Second, the results suggest functional disruption in AD may be present years prior to the onset of clinical symptoms. While the results do not yet include longitudinal follow-up to firmly establish that the observed disruption is prodromal AD, the observation that amyloid deposition is linked to mild forms of cortical dysfunction that are observed in MCI and AD (e.g.,
Greicius et al., 2004;
Sorg et al., 2007) suggests that the effects may reflect an endophenotype of AD. Disruptions of functional connectivity, used in conjunction with other markers and in the presence of amyloid deposition or CSF markers of amyloid levels, may eventually allow the targeting of at-risk individuals for early diagnosis and interventional therapies.
Third, these results hold an important implication for the study of normal aging – namely, that a substantial fraction of clinically normal individuals harbor amyloid burden that is linked to functional disruption. Normal aging, independent of amyloid burden, is associated with nonspecific network disruption that includes but extends beyond the default network (
Andrews-Hanna et al., 2007;
Damoiseaux et al., 2008). Molecular markers of amyloid burden will be important to clarify the relationship between normal and pathological aging given the prevalence of amyloid burden in the clinically normal population.
Finally, the observation from our whole-brain analyses that network disruption includes the hippocampal formation and, specifically, its correlation with the posterior cingulate is consistent with the possibility that memory network failure may be an early consequence of amyloid burden. The default network consists of multiple distributed regions including the posterior cingulate cortex/retrosplenial cortex, the ventromedial prefrontal cortex, and the inferior lateral parietal cortex, and can be subdivided into at least two interacting subsystems – one involving the medial temporal lobe and the other involving the dorsomedial prefrontal cortex (
Buckner, et al., 2008;
Greicius, et al., 2009).

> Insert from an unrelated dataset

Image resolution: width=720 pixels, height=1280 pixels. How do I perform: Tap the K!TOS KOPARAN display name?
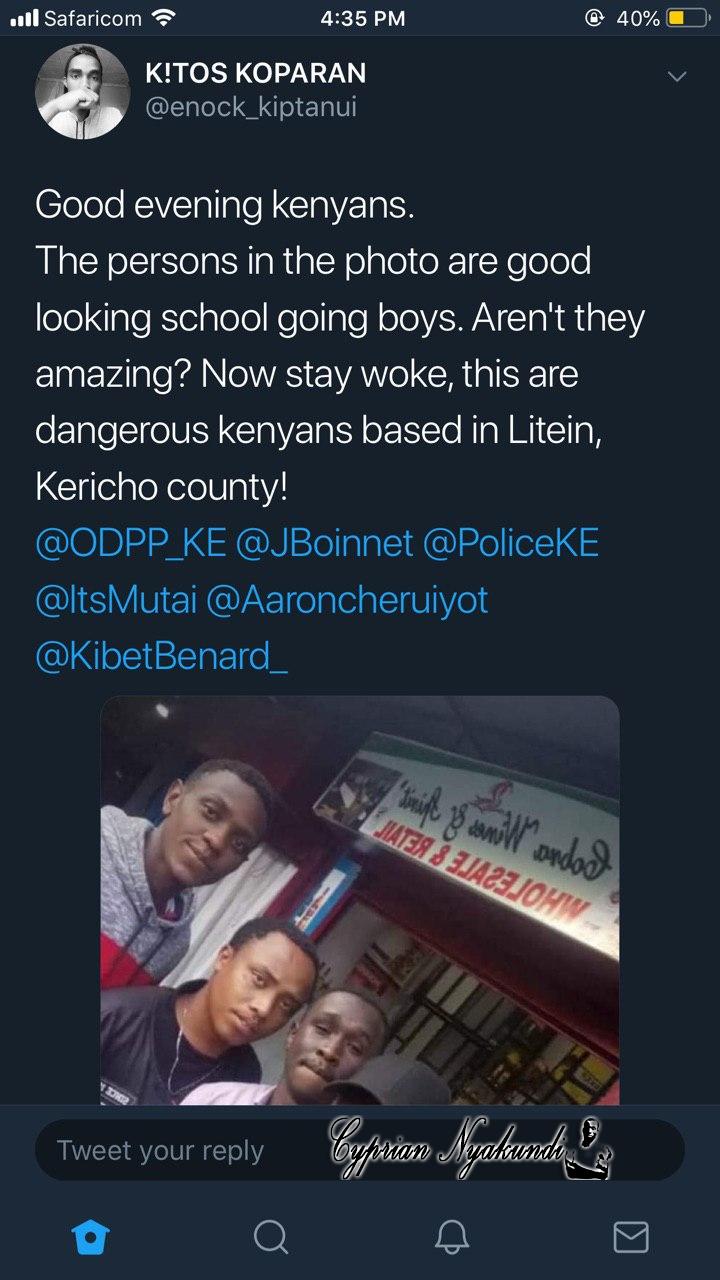coord(256,72)
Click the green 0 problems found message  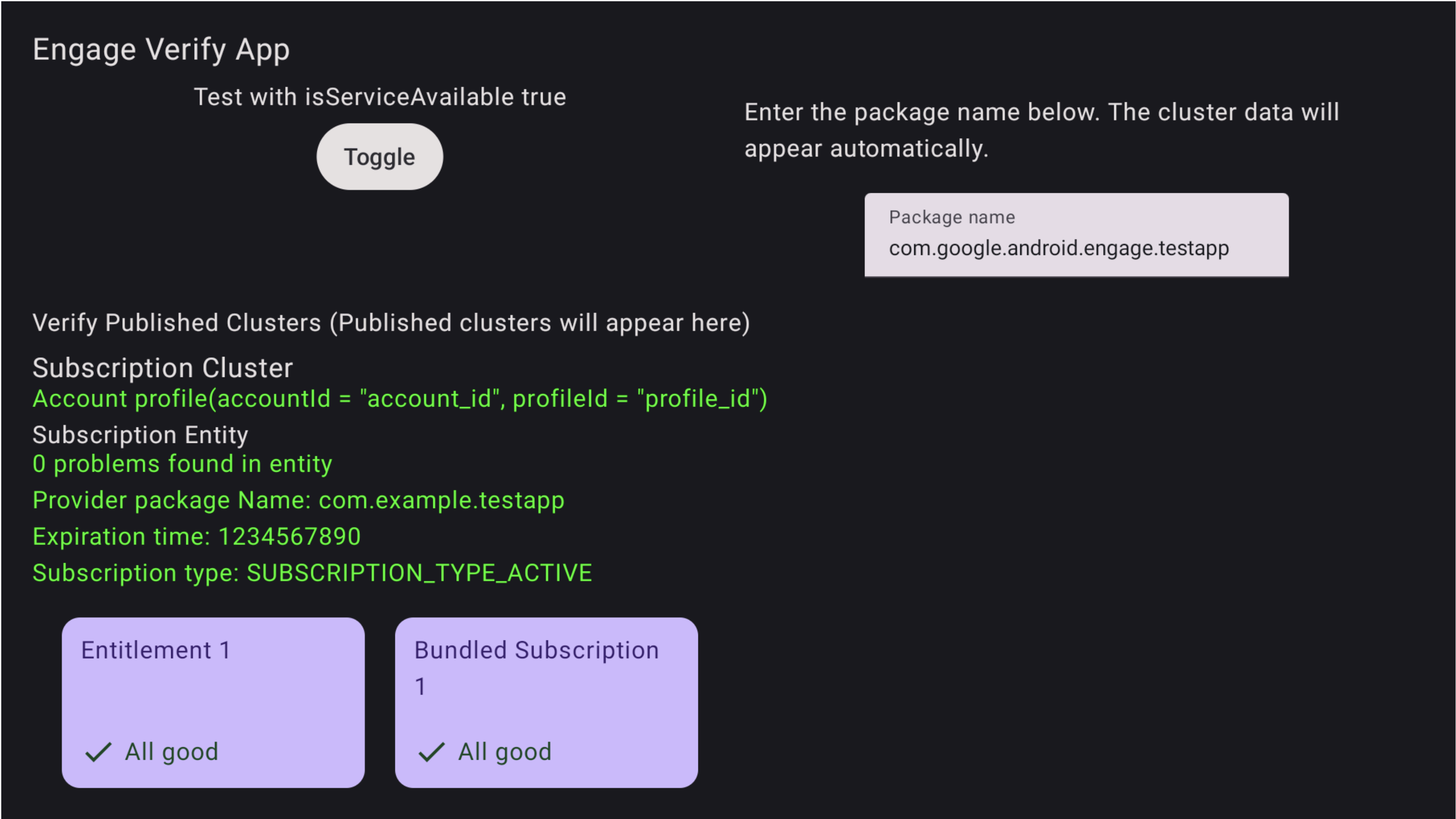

Our exploratory whole-brain analyses indicate that the subsystem correlating with the hippocampal formation is disrupted. Future work will be required to determine whether the medial temporal lobe subsystem is preferentially associated with disruption in the earliest preclinical stages of AD or whether the broader network of cortical regions is affected earliest owing to its high baseline metabolism and activity fluctuations (e.g.,
Buckner et al., 2005;
2009). A possibility that will need to be considered is that functional correlations may be impacted by amyloid burden in remote regions if such regions modulate or interact with the correlated regions under investigation.
It remains to be determined whether the early effects of amyloid burden are associated with declines in cognitive capacities such as memory, which are defining symptoms of AD, and whether longitudinal studies will reveal a predictive effect of amyloid burden on eventual progression from normal cognitive status to MCI or AD. The detection of network disruptions among those clinically normal older adults with substantial amyloid burden indicates that amyloid does associate with a detrimental neurophysiological effect even before cognitive consequences are observed on standard neuropsychological tests. Further research is needed to definitively attribute a neuronal source to these network disruptions, as opposed to physiological influences on neurovascular coupling. Further exploration of cognitive performance on more sensitive tests of memory and also the exploration of mediating influences, such as cognitive reserve, may reveal cognitive correlates of the functional disruption observed here.